- Цель:
Перепишите дословно строки, начиная со строки, где есть «The height and width of the screenshot is (284, 421).», и заканчивая строкой, где есть «tap(104, 105)», включая обе.

- Предоставленный материал:
>>>>>

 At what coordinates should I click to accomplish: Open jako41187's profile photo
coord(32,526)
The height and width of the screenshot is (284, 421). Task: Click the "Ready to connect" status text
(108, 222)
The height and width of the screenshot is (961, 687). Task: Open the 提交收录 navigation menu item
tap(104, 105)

<<<<<
>>>>>

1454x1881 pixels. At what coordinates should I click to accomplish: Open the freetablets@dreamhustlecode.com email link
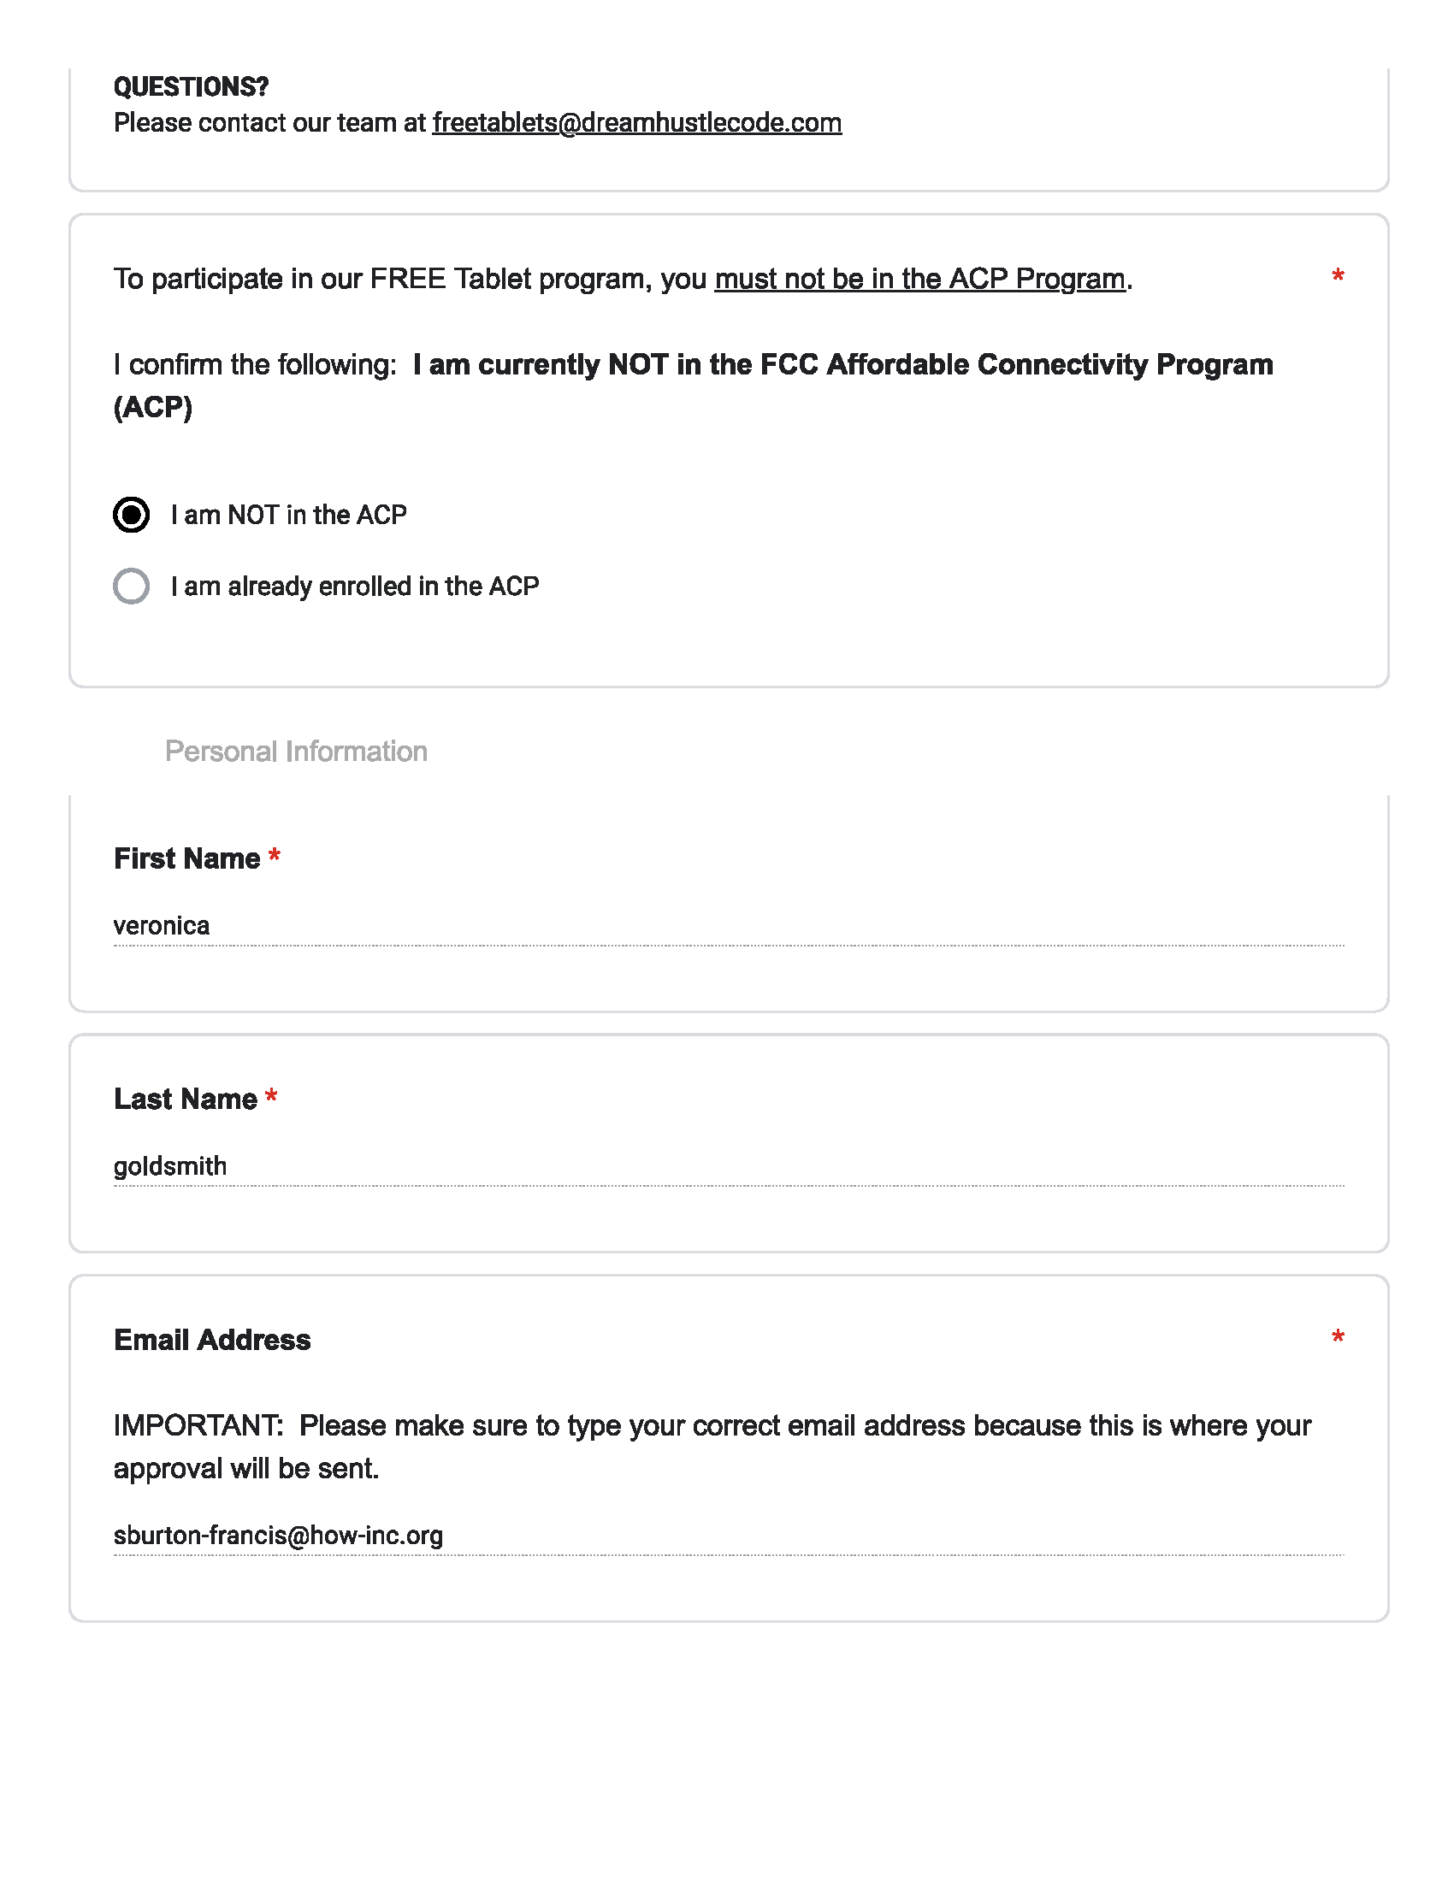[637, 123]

<<<<<
>>>>>

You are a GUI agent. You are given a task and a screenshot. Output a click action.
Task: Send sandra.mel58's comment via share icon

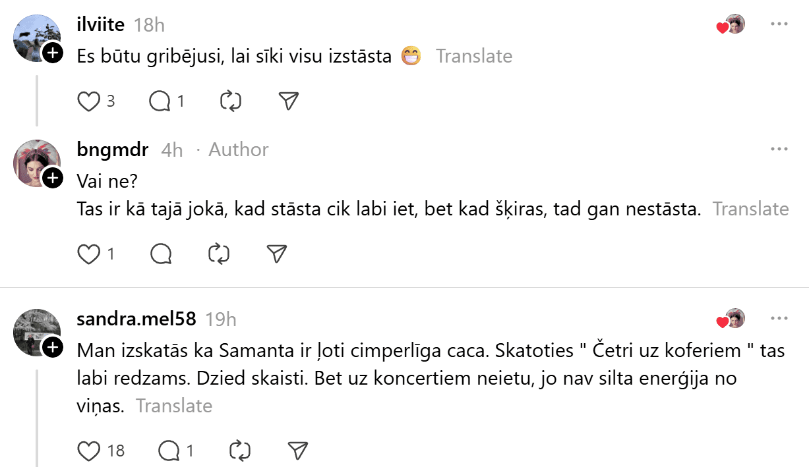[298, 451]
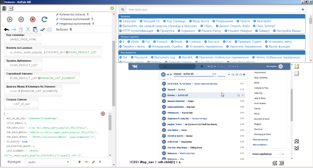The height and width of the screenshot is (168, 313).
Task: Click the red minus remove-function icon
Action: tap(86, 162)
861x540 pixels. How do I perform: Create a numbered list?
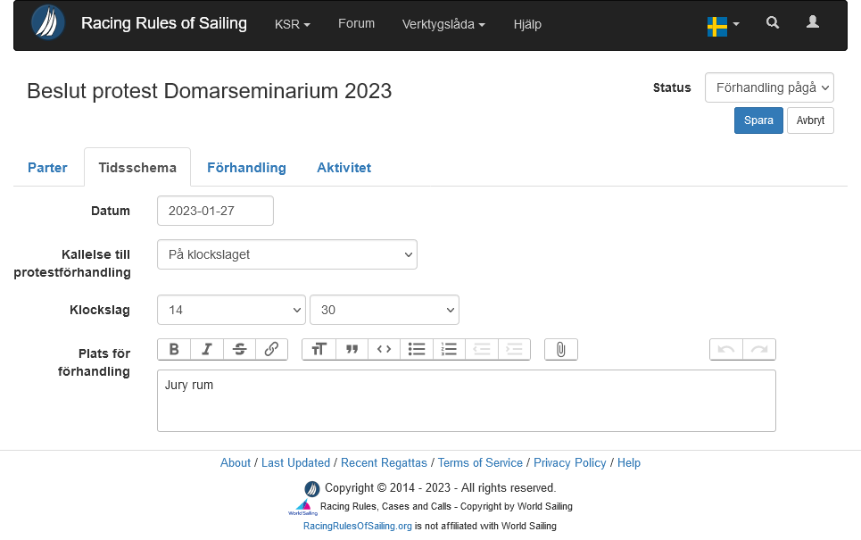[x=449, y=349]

<<<<<

- Правильный ответ:
The height and width of the screenshot is (284, 421). Task: Click the "Ready to connect" status text
(108, 222)
The height and width of the screenshot is (961, 687). Task: Open the 提交收录 navigation menu item
tap(104, 105)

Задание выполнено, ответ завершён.